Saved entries
_ _ _ _ _ _ _
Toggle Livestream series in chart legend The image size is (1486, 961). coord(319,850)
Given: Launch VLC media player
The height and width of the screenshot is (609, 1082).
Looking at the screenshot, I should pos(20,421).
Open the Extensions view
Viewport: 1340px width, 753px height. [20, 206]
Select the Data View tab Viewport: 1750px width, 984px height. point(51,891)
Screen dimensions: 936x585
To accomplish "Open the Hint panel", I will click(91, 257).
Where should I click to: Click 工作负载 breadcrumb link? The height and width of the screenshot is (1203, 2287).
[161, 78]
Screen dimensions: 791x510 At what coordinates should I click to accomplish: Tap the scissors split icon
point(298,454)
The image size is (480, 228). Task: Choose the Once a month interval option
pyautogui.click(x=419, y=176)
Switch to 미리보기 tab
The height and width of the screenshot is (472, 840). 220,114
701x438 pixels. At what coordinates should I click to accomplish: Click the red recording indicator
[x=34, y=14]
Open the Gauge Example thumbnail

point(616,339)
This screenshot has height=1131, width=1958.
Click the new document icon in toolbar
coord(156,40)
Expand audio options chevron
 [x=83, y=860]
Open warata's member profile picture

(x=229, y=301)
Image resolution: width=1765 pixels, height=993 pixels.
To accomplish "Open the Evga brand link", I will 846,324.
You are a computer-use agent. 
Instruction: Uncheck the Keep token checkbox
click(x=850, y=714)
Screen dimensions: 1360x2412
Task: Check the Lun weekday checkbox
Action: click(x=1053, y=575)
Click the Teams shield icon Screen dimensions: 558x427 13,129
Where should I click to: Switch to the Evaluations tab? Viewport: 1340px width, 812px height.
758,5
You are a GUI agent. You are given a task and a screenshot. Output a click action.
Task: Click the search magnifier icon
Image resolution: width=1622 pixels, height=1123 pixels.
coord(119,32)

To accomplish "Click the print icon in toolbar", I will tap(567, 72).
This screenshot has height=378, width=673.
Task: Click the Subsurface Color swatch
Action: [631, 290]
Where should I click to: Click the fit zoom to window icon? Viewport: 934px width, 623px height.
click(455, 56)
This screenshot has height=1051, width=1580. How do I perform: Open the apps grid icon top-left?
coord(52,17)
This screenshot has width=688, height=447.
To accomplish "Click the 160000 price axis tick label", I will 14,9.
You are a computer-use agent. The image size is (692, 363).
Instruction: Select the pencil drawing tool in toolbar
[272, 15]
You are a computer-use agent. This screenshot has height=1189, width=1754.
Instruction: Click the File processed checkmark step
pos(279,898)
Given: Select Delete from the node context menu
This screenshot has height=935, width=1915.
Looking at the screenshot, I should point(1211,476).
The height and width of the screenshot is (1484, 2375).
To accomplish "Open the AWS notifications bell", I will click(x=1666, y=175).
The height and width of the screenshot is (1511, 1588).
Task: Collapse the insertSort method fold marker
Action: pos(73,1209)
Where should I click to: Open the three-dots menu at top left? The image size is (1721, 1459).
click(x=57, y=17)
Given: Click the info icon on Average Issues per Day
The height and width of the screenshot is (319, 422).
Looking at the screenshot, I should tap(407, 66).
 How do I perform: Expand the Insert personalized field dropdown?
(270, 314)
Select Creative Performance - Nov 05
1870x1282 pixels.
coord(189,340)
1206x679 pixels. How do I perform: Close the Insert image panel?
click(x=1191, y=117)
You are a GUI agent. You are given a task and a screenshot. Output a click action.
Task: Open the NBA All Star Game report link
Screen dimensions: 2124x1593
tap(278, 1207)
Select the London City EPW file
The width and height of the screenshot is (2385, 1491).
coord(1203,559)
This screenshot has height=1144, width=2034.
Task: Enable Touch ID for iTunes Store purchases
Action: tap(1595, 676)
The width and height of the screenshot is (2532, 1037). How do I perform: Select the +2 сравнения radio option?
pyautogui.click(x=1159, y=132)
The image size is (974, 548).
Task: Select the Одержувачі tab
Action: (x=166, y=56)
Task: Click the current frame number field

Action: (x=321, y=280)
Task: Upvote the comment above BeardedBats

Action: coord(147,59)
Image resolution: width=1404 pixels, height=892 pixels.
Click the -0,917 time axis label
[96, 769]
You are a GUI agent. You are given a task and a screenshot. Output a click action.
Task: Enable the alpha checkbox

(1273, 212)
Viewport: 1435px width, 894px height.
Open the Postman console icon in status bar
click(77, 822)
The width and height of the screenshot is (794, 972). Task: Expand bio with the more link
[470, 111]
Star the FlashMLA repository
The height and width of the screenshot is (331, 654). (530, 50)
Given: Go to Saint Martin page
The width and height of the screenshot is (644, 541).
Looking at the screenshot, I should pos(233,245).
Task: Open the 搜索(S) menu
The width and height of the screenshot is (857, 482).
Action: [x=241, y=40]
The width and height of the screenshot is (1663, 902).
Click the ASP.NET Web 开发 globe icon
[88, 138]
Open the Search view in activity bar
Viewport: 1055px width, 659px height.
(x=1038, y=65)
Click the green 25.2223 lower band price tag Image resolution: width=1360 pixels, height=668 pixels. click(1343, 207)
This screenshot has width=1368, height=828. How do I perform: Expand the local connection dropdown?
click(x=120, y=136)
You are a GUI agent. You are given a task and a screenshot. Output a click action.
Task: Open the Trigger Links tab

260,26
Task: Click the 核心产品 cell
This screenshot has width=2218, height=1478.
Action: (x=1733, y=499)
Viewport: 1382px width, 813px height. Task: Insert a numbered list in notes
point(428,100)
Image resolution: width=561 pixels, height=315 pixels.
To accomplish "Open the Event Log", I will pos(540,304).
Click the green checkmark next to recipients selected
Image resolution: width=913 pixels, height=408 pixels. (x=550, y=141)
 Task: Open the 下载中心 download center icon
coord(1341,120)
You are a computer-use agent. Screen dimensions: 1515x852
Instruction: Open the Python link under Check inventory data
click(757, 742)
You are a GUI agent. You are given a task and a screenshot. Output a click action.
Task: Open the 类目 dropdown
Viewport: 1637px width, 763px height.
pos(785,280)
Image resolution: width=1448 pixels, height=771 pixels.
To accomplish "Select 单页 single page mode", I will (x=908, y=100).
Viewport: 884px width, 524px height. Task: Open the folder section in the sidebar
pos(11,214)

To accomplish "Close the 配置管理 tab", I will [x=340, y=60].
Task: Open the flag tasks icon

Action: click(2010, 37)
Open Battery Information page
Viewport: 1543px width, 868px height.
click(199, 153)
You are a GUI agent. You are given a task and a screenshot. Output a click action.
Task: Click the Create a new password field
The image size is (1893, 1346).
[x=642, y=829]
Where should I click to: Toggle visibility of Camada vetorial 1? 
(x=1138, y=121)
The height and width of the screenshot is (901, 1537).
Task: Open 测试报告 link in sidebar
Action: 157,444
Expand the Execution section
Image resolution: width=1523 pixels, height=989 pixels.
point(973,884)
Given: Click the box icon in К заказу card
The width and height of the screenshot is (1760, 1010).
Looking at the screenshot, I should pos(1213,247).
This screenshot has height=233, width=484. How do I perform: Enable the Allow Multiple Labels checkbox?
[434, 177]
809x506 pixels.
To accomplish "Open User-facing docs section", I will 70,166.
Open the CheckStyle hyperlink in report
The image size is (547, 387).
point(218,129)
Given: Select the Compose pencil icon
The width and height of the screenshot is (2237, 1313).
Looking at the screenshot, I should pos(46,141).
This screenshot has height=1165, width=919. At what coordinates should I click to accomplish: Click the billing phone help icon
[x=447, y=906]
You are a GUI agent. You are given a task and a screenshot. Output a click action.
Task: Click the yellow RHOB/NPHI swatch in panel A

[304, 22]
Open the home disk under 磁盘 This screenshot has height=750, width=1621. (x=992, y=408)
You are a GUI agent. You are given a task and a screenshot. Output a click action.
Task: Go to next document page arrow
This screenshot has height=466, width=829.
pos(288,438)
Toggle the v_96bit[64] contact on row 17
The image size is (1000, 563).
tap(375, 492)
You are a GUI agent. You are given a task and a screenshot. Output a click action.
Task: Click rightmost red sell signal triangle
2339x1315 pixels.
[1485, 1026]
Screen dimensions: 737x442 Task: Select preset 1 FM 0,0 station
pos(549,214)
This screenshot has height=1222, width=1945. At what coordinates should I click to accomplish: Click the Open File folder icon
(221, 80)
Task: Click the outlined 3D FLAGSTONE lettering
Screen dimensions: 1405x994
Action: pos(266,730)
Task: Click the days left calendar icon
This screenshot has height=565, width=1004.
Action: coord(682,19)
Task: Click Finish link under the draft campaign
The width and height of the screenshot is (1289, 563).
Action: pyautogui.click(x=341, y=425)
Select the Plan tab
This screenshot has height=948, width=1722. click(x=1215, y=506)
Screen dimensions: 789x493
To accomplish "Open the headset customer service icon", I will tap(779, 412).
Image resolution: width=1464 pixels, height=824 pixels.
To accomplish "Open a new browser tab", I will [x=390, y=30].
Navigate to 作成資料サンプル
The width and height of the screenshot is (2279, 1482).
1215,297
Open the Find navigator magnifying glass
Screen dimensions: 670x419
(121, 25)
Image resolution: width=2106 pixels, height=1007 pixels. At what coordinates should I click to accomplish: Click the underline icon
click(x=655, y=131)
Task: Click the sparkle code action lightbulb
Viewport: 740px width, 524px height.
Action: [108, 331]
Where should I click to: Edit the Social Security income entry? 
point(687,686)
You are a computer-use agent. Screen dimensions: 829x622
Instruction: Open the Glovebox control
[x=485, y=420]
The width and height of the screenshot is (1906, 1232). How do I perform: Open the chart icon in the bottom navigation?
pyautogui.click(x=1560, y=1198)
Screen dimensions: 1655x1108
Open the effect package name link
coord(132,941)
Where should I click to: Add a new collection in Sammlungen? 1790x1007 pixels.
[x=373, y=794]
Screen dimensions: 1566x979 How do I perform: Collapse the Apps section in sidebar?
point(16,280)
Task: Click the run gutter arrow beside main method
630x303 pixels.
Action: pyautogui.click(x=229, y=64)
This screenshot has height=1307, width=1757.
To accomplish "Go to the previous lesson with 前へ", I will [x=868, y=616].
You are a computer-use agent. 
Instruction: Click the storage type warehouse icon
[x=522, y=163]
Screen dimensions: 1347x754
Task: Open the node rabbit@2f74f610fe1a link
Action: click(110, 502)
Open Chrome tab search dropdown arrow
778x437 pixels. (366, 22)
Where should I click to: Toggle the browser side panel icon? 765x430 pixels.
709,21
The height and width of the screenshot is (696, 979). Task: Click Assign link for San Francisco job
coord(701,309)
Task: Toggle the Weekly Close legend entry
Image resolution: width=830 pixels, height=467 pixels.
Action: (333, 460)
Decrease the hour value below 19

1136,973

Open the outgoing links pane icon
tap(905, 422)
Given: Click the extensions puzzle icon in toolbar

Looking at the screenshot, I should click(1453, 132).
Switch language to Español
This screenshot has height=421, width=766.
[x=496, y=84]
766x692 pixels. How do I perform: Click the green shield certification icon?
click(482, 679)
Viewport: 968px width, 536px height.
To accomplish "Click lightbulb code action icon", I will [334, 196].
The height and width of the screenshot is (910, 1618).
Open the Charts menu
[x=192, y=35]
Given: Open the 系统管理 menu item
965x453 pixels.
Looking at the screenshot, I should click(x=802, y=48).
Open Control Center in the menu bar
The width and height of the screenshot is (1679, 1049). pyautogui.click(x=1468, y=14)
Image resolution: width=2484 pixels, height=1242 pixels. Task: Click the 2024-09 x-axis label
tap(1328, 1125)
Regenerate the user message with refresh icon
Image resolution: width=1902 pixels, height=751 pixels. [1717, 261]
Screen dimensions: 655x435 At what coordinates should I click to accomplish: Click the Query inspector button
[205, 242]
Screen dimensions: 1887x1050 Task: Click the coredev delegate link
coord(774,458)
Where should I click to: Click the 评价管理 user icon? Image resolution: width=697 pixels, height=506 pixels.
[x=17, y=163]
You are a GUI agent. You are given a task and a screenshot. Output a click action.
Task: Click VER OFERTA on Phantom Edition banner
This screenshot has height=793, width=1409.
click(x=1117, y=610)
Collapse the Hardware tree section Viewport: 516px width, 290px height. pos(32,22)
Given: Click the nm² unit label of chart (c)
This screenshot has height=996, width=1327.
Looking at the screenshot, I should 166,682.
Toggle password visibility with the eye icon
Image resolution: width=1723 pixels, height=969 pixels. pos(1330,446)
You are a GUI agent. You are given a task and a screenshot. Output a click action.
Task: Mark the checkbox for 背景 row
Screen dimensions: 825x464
_ _ _ _ _ _ _
▶ **Task details**: From the entries, report every line in which the string "code" occurs.

▶ **Expected output**:
Task: Click the sparkle code action lightbulb
To accomplish "Click lightbulb code action icon", I will [334, 196].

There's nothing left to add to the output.